* [SHORT TASK 1]
Answer these questions from the passage about Zizi and Congolese television:
(a) On what date was the first Congolese TV program broadcast?
(b) In what month and year did the letter summoning Zizi arrive?
(c) By what percentage did beer production rise each year from 1969?

::: SUPPLIED PASSAGE

What Zizi really wanted was to go to Europe and write his thesis about Charles Baudelaire, but Mobutu felt that the young intelligentsia should serve their country in a more tangible fashion. Along with a few other of his countrymen, Zizi was therefore sent to Paris to learn the business of television. State television was to become an essential instrument in Mobutu’s attempts to get the country back on its feet. On November 23, 1966, exactly one year after the coup, the first Congolese TV program was broadcast. One year later, the first Lingala-language programs began.

“Antennae and relay stations began popping up everywhere,” Zizi told me. “Congo had color television long before large parts of Eastern Europe. An entire generation of journalists received excellent training. We went to Paris and from Mobutu we received student grants that were two times the French minimum wage. I had my own apartment, I went to the movies. I earned more than a French worker!” When Mobutu came to Paris once to visit his students, they were all taken out to the Champs-Élysées to buy five suits, at his expense.4 When they went to Brussels to shoot some footage, his chief of protocol came by to check the camera crew’s baggage and make sure their clothes were up to snuff. Even the cameraman had to wear a bow tie. In the end, the per diems were so exorbitant that Zizi was able to build his own house.

And then came that letter, in September 1974. In it, Zizi read that he was to come to Kinshasa at the end of the month for a visit of no longer than forty-eight hours. All the Zaïrian students at the INA were summoned because if your studies are being paid for by Mobutu, it is only normal that you do something in return. The reason for such great urgency? An important boxing match was going to take place, and it had to be broadcast live. A boxing match featuring Muhammad Ali.

THE FIRST DECADE of Mobutu’s thirty-year reign was a time of hope, expectations, and revival. “Mobutu was electric,” the writer Vincent Lombume told me once.5 And not only because he brought in television and built hydroelectric power stations, but also because he himself delivered a moral jolt to a nation in disrepair. The period 1965–75 is remembered as the golden decade of an independent Congo. And indeed, Kinshasa was hopping as never before; the beer flowed, the nights never stopped. “Kin-la-Belle,” the city was called. From 1969, beer production rose by 16 percent annually. In 1974, the year of the heavyweight bout, a total of 5 million hectoliters (about 190,000 gallons) was brewed.6 But the first five years, as Mobutu set about consolidating his own power, were also marked by extremely grim moments. Moments surrounding the euphoria like shards of glass cemented to the top of a concrete wall.

::::::
::: RECORDS

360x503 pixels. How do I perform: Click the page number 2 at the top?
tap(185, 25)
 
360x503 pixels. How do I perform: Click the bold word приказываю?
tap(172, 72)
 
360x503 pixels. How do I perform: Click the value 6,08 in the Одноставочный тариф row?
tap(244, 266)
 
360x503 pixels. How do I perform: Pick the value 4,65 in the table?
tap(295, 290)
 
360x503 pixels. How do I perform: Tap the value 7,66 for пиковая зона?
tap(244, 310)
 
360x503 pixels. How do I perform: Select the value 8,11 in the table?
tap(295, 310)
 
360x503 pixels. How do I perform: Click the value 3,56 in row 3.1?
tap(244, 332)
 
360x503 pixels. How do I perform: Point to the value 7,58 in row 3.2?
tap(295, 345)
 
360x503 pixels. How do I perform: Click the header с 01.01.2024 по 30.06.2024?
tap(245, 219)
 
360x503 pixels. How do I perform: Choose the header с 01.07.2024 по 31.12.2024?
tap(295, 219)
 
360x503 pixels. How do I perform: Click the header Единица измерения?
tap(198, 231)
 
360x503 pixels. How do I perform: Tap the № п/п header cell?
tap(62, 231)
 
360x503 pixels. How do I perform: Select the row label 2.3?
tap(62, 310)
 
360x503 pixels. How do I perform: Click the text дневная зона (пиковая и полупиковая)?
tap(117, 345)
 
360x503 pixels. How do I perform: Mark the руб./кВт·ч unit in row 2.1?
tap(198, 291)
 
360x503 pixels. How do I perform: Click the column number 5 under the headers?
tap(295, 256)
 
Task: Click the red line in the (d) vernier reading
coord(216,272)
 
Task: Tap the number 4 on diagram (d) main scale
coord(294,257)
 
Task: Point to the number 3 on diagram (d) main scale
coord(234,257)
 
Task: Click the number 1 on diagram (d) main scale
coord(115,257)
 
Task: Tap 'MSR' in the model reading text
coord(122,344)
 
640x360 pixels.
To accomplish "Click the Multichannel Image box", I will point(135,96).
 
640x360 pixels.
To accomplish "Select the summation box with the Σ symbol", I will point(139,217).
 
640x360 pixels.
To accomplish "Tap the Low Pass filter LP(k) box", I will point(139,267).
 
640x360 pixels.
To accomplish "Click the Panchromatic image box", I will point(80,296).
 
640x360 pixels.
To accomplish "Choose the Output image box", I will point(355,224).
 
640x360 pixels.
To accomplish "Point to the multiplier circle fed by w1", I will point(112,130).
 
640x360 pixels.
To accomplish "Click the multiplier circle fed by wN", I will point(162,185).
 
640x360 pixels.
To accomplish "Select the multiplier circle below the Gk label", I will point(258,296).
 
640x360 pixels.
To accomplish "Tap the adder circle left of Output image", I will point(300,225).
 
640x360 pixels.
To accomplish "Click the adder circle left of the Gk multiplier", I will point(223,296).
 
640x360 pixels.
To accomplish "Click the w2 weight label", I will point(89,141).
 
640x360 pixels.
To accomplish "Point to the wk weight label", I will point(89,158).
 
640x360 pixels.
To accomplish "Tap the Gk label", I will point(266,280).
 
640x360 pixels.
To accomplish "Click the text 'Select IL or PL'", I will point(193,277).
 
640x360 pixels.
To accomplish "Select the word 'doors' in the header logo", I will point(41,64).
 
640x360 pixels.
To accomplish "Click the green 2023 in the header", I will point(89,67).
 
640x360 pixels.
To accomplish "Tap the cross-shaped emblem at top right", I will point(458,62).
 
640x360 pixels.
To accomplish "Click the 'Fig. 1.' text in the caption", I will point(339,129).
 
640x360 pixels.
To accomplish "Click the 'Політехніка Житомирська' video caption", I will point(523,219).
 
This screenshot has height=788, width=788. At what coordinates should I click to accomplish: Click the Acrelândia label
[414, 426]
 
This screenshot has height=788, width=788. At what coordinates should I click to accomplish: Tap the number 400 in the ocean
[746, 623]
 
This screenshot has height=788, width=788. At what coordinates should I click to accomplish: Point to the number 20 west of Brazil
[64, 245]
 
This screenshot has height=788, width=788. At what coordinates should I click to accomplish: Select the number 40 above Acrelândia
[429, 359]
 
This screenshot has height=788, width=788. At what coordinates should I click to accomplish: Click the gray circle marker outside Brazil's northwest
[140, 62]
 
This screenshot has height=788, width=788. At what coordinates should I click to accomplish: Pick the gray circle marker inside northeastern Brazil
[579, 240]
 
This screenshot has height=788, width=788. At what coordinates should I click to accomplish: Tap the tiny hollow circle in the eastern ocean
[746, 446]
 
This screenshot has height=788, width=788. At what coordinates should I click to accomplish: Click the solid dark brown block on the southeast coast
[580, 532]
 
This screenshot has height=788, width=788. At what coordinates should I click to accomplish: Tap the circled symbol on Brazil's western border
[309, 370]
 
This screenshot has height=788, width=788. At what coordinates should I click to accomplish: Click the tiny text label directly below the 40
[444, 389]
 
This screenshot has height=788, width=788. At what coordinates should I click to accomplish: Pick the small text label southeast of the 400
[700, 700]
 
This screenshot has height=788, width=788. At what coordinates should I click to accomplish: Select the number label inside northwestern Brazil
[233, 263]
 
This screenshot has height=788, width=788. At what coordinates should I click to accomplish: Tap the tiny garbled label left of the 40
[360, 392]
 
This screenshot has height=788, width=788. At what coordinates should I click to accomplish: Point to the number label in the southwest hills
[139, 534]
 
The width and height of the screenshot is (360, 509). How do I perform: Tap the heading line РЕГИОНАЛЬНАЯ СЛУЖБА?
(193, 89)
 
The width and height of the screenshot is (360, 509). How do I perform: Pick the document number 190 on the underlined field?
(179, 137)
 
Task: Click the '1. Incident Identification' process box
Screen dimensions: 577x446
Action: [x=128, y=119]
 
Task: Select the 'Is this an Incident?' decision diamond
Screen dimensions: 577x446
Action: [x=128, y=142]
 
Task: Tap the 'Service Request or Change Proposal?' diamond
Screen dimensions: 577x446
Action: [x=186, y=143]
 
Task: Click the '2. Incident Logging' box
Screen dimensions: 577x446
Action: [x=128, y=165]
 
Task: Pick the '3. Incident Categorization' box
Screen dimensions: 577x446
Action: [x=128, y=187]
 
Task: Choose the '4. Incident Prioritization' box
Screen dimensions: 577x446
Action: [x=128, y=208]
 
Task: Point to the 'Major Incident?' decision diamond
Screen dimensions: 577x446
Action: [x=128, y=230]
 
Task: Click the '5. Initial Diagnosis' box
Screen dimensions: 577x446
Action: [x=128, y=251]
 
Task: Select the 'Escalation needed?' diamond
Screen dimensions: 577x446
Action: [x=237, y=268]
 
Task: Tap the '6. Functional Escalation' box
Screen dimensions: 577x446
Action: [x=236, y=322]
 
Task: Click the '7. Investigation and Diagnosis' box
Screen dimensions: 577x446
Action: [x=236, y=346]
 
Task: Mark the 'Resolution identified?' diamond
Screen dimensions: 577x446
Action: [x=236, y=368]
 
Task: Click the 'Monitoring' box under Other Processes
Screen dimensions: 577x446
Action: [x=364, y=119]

::::::

* [SHORT TASK 2]
In the extracted rows, copy out word for word everything from the line with "360x503 pixels. How do I perform: Click the value 6,08" to the line with "tap(295, 310)".

* [CORRECT RESPONSE 1]
(a) November 23, 1966
(b) September 1974
(c) 16 percent

* [CORRECT RESPONSE 2]
360x503 pixels. How do I perform: Click the value 6,08 in the Одноставочный тариф row?
tap(244, 266)
 
360x503 pixels. How do I perform: Pick the value 4,65 in the table?
tap(295, 290)
 
360x503 pixels. How do I perform: Tap the value 7,66 for пиковая зона?
tap(244, 310)
 
360x503 pixels. How do I perform: Select the value 8,11 in the table?
tap(295, 310)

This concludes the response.